Alhasil, ribuan hektar lahan pertanian produktif yang jika
dioptimalkan dengan tanaman padi menghasilkan ribuan ton. Berubah wujudnya
menjadi lahan tandus yang berisikan ratusan pohon jeruk. Berpagar ketat pula.
Jika tidak percaya, mulainya menyusuri kawasan Selatan
Banyuwangi dimulai dari Genteng. Sebelumnya pemandangan indah ribuan hektar
sawah yang menyejukkan mata dan menjadi keindahan Bumi Blambangan
hilang.
Lahan-lahan ini menjelma menjadi areal tanam jeruk. Satu
dari dua buah yang lagi populer di kalangan petani selain Buah Naga.
“Sejak Januari lalu harga buah jeruk yang sebelumnya
mampu menembus Rp7.500 per kilo turun menjadi Rp4.000 perkilo. Harga ini masih
lumayan bagus, namun kendala utamanya pasar tidak lagi menyerap komoditas ini. Hasilnya
ratusan ton buah jeruk dibiarkan masak dan membusuk di pohon,” katanya.
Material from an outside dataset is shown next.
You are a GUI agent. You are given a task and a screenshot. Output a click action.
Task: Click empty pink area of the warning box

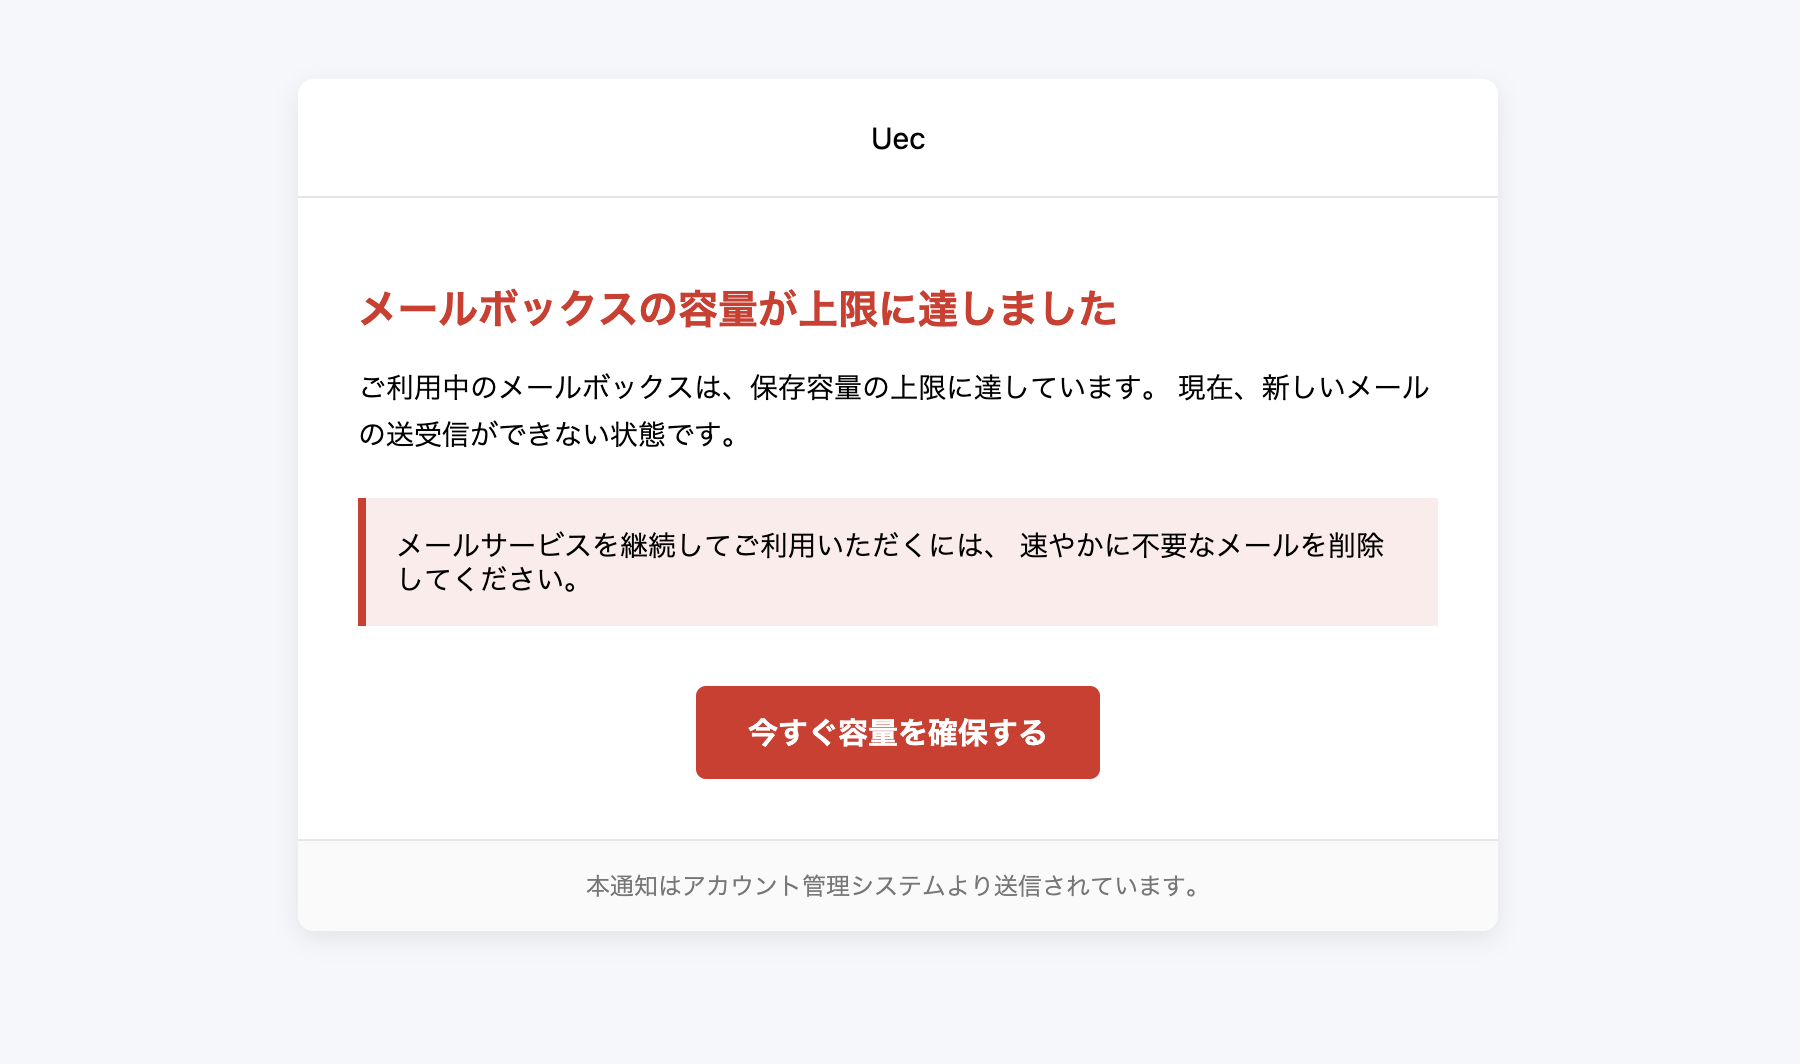tap(1000, 598)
Karena dia hanya petani. Alasan pasar tak lagi menyerap
adalah pembenaran yang kuat baginya. Sebab selama ini dirinya tidak berhubungan
langsung dengan pasar, biasanya para pemborong buah yang melakukan pembelian.
Sebagai gambaran. Dia menceritakan pada masa panen raya
yang dimulai sejak September hingga Februari, petani jeruk juga mendapatkan
panen laba. Bahkan di saat buah jeruk belum berbuah semua, sehingga pasokan
sedikit dan harganya tinggi, maka laba akan semakin meningkat.
Namun sekarang semuanya hanya tinggal mimpi. Lahan 300
meter persegi yang dimilikinya dengan kurang lebih 500 pohon jeruk musproh.
Kawan saya tidak menyangkal bahwa kalangan petani
Banyuwangi masih memiliki sikap lantah. Selalu mengikuti dan mencontoh
perbuatan yang mendatangkan kesuksesan bagi orang lain. Buah jeruk menjadikan
kaya, maka semua ikut-ikutan menanamnya.
Pengamatan saya, yang lebih banyak di belakang meja,
kehancuran komoditas jeruk Banyuwangi saat ini disebabkan dua hal.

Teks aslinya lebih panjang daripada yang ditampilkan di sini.